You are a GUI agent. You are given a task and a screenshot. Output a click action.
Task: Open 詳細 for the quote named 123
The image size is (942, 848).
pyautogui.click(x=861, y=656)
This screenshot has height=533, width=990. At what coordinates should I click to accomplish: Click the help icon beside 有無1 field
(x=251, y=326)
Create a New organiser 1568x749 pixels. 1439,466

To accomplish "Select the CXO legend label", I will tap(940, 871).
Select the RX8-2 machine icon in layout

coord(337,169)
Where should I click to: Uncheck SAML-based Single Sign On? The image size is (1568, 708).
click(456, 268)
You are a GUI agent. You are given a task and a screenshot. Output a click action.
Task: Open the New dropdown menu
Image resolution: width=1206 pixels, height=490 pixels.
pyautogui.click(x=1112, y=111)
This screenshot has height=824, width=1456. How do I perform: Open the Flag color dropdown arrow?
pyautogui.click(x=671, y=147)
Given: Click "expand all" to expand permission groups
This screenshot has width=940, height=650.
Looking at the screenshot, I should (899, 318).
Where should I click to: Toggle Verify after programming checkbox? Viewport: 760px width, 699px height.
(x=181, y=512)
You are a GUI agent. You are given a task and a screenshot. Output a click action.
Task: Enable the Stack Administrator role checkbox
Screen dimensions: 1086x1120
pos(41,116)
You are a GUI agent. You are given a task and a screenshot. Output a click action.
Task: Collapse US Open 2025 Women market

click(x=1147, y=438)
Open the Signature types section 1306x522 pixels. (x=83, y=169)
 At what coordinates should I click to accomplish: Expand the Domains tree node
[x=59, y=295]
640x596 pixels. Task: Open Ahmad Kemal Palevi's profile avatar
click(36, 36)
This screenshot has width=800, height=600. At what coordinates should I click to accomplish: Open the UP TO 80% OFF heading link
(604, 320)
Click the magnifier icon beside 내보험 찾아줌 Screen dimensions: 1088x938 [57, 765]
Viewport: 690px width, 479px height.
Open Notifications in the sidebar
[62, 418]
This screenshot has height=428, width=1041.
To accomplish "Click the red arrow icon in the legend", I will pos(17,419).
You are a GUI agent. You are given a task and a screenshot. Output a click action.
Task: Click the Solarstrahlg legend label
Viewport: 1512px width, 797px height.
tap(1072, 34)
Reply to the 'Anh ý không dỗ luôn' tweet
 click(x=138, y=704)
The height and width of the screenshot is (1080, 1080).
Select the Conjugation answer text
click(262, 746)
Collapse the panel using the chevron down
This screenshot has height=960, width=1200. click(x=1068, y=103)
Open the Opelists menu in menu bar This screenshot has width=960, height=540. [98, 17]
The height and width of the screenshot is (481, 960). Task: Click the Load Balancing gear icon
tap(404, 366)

- - - -

> _Exercise details_:
Type out the records again exactly, line for line.

> _Completed task_:
You are a GUI agent. You are given a task and a screenshot. Output a click action.
Task: Open 詳細 for the quote named 123
The image size is (942, 848).
pyautogui.click(x=861, y=656)
This screenshot has height=533, width=990. At what coordinates should I click to accomplish: Click the help icon beside 有無1 field
(x=251, y=326)
Create a New organiser 1568x749 pixels. 1439,466

To accomplish "Select the CXO legend label", I will tap(940, 871).
Select the RX8-2 machine icon in layout

coord(337,169)
Where should I click to: Uncheck SAML-based Single Sign On? The image size is (1568, 708).
click(456, 268)
You are a GUI agent. You are given a task and a screenshot. Output a click action.
Task: Open the New dropdown menu
Image resolution: width=1206 pixels, height=490 pixels.
pyautogui.click(x=1112, y=111)
This screenshot has height=824, width=1456. How do I perform: Open the Flag color dropdown arrow?
pyautogui.click(x=671, y=147)
Given: Click "expand all" to expand permission groups
This screenshot has width=940, height=650.
Looking at the screenshot, I should (899, 318).
Where should I click to: Toggle Verify after programming checkbox? Viewport: 760px width, 699px height.
(x=181, y=512)
You are a GUI agent. You are given a task and a screenshot. Output a click action.
Task: Enable the Stack Administrator role checkbox
Screen dimensions: 1086x1120
pos(41,116)
You are a GUI agent. You are given a task and a screenshot. Output a click action.
Task: Collapse US Open 2025 Women market

click(x=1147, y=438)
Open the Signature types section 1306x522 pixels. (x=83, y=169)
 At what coordinates should I click to accomplish: Expand the Domains tree node
[x=59, y=295]
640x596 pixels. Task: Open Ahmad Kemal Palevi's profile avatar
click(36, 36)
This screenshot has width=800, height=600. At what coordinates should I click to accomplish: Open the UP TO 80% OFF heading link
(604, 320)
Click the magnifier icon beside 내보험 찾아줌 Screen dimensions: 1088x938 [57, 765]
Viewport: 690px width, 479px height.
Open Notifications in the sidebar
[62, 418]
This screenshot has height=428, width=1041.
To accomplish "Click the red arrow icon in the legend", I will pos(17,419).
You are a GUI agent. You are given a task and a screenshot. Output a click action.
Task: Click the Solarstrahlg legend label
Viewport: 1512px width, 797px height.
tap(1072, 34)
Reply to the 'Anh ý không dỗ luôn' tweet
 click(x=138, y=704)
The height and width of the screenshot is (1080, 1080).
Select the Conjugation answer text
click(262, 746)
Collapse the panel using the chevron down
This screenshot has height=960, width=1200. click(x=1068, y=103)
Open the Opelists menu in menu bar This screenshot has width=960, height=540. [98, 17]
The height and width of the screenshot is (481, 960). Task: Click the Load Balancing gear icon
tap(404, 366)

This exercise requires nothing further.